上写真=スティーブ・ホーランド監督のもと、チームは新戦術の習得に取り組んでいる(写真◎舩木渉)

右WB・井上健太「徐々に戦術にもフィットしてきている」

 横浜F・マリノスは1月26日に行われたロアッソ熊本との練習試合を2-1で制した。

 1本目と3本目に生まれたゴールはいずれも似たような形だった。1本目の22分、ヤン・マテウスとの連携で右サイドに抜け出した右ウイングバックの井上健太がクロスを上げると、相手に当たってコースが変わったボールに遠野大弥が触ってマリノスでの第1号ゴールを挙げる。

 3本目の19分には遠野に代わって出場していたエウベルがゴールネットを揺らした。こちらも右ウイングバックの宮市亮が上げたクロスにシャドーのエウベルが合わせるという流れだった。

 初の対外試合となった大分トリニータ戦ではビルドアップの局面で苦しみ、ウイングバックやシャドーの選手がゴールに近い位置でボールを触る機会をほとんど作れなかった。
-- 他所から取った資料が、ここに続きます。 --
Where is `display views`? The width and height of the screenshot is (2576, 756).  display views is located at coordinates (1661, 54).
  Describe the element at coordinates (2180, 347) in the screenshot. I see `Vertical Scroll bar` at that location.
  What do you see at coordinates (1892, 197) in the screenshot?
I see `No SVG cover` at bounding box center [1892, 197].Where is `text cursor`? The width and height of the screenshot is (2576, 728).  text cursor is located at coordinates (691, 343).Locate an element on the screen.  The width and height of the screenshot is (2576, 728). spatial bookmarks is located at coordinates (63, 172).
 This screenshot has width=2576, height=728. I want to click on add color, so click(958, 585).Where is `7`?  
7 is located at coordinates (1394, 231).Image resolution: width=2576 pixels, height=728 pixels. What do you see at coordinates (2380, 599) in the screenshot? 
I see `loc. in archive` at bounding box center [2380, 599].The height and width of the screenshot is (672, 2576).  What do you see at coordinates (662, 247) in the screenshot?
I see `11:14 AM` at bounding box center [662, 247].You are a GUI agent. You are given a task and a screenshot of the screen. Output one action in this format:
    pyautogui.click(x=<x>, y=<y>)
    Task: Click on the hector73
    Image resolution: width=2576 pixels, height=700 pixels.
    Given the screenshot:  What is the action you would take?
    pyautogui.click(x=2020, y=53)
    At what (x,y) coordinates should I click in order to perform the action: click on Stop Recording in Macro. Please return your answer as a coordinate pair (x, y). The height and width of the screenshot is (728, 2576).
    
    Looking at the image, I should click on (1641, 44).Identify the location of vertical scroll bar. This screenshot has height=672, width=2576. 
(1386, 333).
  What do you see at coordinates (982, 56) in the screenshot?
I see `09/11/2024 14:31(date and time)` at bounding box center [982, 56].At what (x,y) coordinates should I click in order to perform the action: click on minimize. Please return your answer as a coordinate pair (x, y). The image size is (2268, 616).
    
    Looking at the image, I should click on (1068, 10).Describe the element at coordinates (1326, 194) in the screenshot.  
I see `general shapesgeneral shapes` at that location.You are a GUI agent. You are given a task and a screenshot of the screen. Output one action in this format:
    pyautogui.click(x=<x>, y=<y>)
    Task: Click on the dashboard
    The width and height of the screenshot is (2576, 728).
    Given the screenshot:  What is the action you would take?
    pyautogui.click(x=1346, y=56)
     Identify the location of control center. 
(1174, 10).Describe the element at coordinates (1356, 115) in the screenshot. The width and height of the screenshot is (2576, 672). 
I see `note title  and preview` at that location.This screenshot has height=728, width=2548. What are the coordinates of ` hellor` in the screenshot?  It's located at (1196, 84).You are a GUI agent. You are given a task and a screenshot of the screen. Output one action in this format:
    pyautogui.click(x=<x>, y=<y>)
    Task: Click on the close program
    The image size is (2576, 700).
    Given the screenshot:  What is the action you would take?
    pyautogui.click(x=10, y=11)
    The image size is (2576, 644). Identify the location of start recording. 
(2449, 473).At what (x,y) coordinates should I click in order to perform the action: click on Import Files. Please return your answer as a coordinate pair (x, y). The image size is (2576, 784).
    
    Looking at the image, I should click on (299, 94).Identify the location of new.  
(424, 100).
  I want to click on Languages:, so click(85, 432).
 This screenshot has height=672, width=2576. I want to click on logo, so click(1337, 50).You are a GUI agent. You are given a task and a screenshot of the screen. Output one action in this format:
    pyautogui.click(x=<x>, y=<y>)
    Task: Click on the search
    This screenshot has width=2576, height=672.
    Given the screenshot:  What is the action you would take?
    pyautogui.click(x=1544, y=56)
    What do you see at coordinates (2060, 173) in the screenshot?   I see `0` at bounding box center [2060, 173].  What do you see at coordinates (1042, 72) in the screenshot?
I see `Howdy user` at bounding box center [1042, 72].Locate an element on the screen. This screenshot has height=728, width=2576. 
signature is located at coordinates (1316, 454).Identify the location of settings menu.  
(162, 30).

それから3日間で修正をかけ、大分戦と同じミラーゲームとなった熊本戦では再現性のある形で2得点。大きな進歩に、マリノスの選手たちは確かな手応えを感じている。

 遠野の1点目を演出した井上は「大分戦を踏まえて自分たちが落とし込んできたことが、チームとしてうまくできる場面がありましたし、徐々に戦術にもフィットしてきているかなと思います」と改善を実感しているようだった。

 エウベルのゴールをアシストした宮市も「チームとしてやってきた形の1つだったので、あのゴールの形はよかったと思います」と充実の表情で語る。ウイングバックからシャドーの流れでの2得点は、チームづくりが前進している証と言えるだろう。

 スティーブ・ホーランド監督は新システム3-4-3を導入し、戦術の落とし込みを進めてきた。攻撃面では3人のセンターバックとGKに、状況に応じてダブルボランチを加えた4〜6人が近い距離でパスをつなぎながら相手のプレスを引きつけ、シャドーや両ウイングバックへと展開して一気にスピードを上げるメカニズムの構築に時間を割いてきている。「トリガー」と呼ばれる攻撃のスイッチにもたくさんのパターンを用意して仕込んでいる最中だ。

 熊本戦の2得点はいずれもヤンや松村晃助といったシャドーの選手が起点となり、右ウイングバックの井上と宮市が抜け出し、最後はもう一方のシャドーに入っていた遠野とエウベルがゴールを決めるという練習通りの形だった。

 ビルドアップの確実性には改善の余地があり、まだ相手のプレスに慌てて大きく蹴り出す場面も多いためホーランド監督からポゼッション中に「落ち着け!」「辛抱強く!」と指示が飛ぶこともある。それでも実戦の中で成功体験が複数生まれたことには大きな意味がある。ゴールやビッグチャンスに結びつく確率を上げ、パターンを増やしていければ自ずと得点数も増えていくはずだ。

 指導体制がガラッと変わり、ほぼゼロからのチームづくりには困難も多いだろう。それでも大分戦、熊本戦と試合を重ねるごとに着実な成長が見られており、前進している実感は選手たちに自信をもたらしている。1月30日に予定されている宮崎キャンプ最後の練習試合、ヴァンフォーレ甲府戦でさらに進歩した攻撃が見られれば、約2週間後に控える本格的なシーズン開幕に大きく弾みをつけることができるに違いない。